• [Document]
----------
GPU Jobs¶

The gpu partition provides access to Bodhi's GPU nodes. This page covers the hardware, how to submit jobs, and the per-partition limits you need to work within.

Hardware¶

Node	CPUs	GPUs	GPU model
`compgpu01`	64	4	NVIDIA A30
`compgpu03`	64	4	NVIDIA A30

Total: 2 nodes, 128 CPUs, 8 A30 GPUs.

Check the live state anytime:

sinfo -p gpu -o "%N %c %G %t"
scontrol show node compgpu01 | grep -E "CPUTot|Gres|RealMemory"

Partition settings¶

Setting	Value	Notes
Default runtime	`12:00:00`	If you don't specify `--time`, you get 12 hours
Max runtime	Set by QOS	Use `--qos=long` for extended runs
Allowed QOS	`normal`, `long`	Default QOS is `normal`
Default memory	`12 GB / node`	Override with `--mem`
Default CPUs per GPU	`16`	If you don't set `--cpus-per-task`, you get 16 CPUs for each GPU you request
Max CPUs per node per job	`16`	A single job cannot exceed 16 CPUs on one gpu node — request additional GPUs (and more nodes) for more CPUs
Default partition?	No	You must pass `-p gpu` explicitly

Account required

The gpu partition is restricted by account. You must submit with -A <account> and your account must be on the partition's allow-list. Running -p gpu without a permitted account will be rejected. See Requesting access below.

How to submit¶

Interactive GPU session (`srun`)¶

srun -p gpu -A <your_account> \
     --gres=gpu:1 \
     --cpus-per-task=4 \
     --mem=32G \
     --time=04:00:00 \
     --pty bash

Inside the shell, confirm the GPU is visible:

nvidia-smi
echo "CUDA_VISIBLE_DEVICES=$CUDA_VISIBLE_DEVICES"
----------
• [Dataset entries]

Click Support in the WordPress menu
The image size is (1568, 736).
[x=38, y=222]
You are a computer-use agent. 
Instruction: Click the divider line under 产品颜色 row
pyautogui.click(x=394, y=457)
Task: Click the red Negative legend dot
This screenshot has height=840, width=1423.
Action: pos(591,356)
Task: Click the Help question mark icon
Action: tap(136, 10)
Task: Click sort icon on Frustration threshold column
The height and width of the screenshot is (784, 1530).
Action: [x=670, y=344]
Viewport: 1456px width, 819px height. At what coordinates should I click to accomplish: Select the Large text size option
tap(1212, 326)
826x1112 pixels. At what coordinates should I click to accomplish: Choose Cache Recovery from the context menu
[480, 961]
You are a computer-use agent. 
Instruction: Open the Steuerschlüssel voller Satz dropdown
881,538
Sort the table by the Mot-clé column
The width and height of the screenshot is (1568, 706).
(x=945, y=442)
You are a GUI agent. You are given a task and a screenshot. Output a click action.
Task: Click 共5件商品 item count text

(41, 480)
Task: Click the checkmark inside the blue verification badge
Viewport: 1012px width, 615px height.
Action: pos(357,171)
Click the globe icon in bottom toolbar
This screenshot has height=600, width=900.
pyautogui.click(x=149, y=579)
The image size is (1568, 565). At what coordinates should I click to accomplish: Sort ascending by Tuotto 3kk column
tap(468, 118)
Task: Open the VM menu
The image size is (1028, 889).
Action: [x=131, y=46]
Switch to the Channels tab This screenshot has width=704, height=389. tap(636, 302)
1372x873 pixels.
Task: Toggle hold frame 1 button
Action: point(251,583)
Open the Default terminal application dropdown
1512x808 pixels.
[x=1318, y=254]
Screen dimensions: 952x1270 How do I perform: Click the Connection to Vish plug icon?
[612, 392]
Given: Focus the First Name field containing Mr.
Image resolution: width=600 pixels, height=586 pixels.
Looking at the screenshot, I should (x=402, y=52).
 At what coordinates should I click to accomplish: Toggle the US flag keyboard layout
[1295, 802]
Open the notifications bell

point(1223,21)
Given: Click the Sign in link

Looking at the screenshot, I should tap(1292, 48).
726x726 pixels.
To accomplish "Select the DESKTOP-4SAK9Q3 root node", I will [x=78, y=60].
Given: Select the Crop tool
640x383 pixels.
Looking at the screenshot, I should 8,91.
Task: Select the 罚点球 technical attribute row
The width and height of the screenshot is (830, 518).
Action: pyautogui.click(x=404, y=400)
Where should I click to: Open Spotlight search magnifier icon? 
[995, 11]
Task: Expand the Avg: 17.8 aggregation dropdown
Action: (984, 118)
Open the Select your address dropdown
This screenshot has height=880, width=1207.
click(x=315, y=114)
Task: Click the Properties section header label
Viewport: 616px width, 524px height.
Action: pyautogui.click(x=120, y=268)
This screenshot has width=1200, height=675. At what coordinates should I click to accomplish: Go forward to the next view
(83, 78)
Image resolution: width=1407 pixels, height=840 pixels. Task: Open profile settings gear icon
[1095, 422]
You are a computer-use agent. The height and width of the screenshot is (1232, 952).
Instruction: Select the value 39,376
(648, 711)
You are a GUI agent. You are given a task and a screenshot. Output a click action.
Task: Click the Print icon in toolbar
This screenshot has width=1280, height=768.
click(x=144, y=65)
----------
• [What is asked]
a) Duplicate the part of the GPU jobs page running from "The gpu partition provides" down to "to work within.".
b) Rewrite the records from their first line down to the line containing "tap(1212, 326)", with "Negative" replaced by "Positive" and nothing else changed. Give only those lines.
The GPU jobs page and the records have nothing to do with each other.

• [Worked solutions]
a)
The gpu partition provides access to Bodhi's GPU nodes. This page covers the hardware, how to submit jobs, and the per-partition limits you need to work within.

b)
Click Support in the WordPress menu
The image size is (1568, 736).
[x=38, y=222]
You are a computer-use agent. 
Instruction: Click the divider line under 产品颜色 row
pyautogui.click(x=394, y=457)
Task: Click the red Positive legend dot
This screenshot has height=840, width=1423.
Action: pos(591,356)
Task: Click the Help question mark icon
Action: tap(136, 10)
Task: Click sort icon on Frustration threshold column
The height and width of the screenshot is (784, 1530).
Action: [x=670, y=344]
Viewport: 1456px width, 819px height. At what coordinates should I click to accomplish: Select the Large text size option
tap(1212, 326)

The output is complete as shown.